EXERCISE BRIEF: From the entries below, list each line with "will".

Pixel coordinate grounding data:
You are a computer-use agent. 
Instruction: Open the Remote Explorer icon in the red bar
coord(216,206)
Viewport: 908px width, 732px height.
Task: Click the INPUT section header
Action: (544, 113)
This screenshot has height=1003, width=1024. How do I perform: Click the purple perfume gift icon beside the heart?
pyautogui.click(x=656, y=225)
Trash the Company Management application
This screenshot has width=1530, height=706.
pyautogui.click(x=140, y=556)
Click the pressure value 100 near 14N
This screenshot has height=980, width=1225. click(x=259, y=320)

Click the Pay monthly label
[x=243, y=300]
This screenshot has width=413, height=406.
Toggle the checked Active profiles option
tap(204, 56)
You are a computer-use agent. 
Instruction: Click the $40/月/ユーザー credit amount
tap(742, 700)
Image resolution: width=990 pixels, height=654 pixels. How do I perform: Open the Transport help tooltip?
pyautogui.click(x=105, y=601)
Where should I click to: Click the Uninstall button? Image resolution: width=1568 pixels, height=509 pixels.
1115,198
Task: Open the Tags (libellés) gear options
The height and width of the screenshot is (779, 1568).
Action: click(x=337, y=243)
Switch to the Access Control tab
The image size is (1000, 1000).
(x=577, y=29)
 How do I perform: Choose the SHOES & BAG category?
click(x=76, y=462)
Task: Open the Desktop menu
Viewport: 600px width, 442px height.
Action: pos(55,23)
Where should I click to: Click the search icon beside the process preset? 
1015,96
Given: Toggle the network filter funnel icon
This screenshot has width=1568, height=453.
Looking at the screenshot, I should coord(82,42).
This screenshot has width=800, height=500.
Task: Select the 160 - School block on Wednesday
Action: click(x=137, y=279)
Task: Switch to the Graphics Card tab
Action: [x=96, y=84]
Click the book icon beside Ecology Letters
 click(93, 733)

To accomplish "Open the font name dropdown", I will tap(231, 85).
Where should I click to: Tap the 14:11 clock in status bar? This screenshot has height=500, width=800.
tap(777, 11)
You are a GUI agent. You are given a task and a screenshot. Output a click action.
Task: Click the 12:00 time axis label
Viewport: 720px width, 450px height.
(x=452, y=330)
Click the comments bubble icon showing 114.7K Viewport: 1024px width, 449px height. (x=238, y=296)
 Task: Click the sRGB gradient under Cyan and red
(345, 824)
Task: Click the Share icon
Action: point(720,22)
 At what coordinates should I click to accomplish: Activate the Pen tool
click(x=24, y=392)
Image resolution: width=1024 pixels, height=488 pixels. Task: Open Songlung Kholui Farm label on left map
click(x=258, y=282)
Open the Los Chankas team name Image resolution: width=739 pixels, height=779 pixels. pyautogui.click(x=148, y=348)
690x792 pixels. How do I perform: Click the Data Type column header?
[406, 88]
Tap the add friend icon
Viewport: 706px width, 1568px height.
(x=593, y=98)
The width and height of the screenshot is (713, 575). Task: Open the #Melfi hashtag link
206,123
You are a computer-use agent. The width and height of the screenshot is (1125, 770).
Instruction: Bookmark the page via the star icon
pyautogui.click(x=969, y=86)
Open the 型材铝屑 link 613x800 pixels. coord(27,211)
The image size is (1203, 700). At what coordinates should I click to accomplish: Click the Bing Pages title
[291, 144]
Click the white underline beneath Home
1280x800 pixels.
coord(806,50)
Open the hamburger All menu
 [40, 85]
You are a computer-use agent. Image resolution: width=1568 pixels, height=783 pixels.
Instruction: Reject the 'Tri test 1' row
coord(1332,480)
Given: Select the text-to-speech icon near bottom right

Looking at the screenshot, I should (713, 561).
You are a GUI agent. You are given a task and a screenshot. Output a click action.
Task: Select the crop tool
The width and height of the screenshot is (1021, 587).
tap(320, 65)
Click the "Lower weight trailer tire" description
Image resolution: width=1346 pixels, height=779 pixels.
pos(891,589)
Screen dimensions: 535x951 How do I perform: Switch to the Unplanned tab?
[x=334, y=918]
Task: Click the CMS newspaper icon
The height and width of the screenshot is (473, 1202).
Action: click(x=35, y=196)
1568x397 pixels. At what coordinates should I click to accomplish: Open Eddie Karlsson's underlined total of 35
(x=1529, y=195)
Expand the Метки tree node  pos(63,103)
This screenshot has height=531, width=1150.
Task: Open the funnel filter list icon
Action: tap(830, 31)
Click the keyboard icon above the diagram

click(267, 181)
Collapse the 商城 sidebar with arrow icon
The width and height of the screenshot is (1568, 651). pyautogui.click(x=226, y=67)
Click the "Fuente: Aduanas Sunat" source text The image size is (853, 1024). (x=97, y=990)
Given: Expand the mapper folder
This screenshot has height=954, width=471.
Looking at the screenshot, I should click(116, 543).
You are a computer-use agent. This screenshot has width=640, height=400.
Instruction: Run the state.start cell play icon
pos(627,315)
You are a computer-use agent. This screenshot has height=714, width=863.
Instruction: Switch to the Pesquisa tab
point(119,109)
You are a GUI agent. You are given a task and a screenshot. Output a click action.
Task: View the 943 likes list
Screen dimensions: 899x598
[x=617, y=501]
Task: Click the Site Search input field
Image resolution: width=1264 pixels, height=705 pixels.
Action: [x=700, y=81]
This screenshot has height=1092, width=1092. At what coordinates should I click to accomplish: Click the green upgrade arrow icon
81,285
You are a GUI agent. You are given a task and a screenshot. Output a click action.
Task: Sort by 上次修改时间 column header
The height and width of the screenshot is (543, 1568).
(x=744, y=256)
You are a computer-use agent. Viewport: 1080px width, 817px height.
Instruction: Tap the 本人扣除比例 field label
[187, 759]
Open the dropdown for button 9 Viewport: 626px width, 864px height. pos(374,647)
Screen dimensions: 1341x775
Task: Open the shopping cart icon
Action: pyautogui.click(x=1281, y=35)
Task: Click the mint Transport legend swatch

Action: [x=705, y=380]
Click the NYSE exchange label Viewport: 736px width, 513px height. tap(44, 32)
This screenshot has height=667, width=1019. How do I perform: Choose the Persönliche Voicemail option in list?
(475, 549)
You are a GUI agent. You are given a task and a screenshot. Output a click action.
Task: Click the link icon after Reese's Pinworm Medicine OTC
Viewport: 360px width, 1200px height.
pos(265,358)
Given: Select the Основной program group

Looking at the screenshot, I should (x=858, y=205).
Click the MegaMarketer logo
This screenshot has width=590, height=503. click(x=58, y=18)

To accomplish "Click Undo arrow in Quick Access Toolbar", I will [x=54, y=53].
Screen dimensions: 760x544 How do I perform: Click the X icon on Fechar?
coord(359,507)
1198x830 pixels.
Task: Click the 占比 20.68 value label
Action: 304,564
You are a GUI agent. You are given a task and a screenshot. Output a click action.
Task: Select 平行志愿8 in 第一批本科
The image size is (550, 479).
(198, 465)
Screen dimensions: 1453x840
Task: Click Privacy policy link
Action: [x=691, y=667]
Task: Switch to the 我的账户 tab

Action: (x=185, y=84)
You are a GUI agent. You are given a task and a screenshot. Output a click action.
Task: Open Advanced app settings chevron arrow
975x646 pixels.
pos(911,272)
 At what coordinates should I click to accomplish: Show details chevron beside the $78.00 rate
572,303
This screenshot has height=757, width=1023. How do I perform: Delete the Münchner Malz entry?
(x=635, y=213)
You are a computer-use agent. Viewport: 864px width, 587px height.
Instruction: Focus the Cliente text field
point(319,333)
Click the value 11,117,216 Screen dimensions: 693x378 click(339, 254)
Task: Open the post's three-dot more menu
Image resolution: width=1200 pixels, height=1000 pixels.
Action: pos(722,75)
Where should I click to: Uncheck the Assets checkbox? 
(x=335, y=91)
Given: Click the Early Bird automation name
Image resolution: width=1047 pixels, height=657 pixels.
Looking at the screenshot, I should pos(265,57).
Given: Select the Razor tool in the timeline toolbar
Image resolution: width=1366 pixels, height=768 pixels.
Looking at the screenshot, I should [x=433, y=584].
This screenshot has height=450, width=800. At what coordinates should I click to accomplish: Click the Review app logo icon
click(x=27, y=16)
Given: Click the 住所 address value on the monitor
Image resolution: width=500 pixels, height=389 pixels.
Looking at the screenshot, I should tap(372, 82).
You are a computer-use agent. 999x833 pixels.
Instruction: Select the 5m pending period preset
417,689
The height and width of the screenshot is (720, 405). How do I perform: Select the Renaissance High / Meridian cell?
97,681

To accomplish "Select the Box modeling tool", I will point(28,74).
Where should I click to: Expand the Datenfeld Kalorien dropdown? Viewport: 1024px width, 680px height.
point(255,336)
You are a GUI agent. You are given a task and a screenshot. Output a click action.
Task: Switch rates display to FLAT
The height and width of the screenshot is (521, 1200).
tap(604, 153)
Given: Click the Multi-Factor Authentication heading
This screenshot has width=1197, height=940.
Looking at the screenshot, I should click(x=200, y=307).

RESULT BELOW:
To accomplish "Open the font name dropdown", I will tap(231, 85).
To accomplish "Click Undo arrow in Quick Access Toolbar", I will [x=54, y=53].
To accomplish "Select the Box modeling tool", I will point(28,74).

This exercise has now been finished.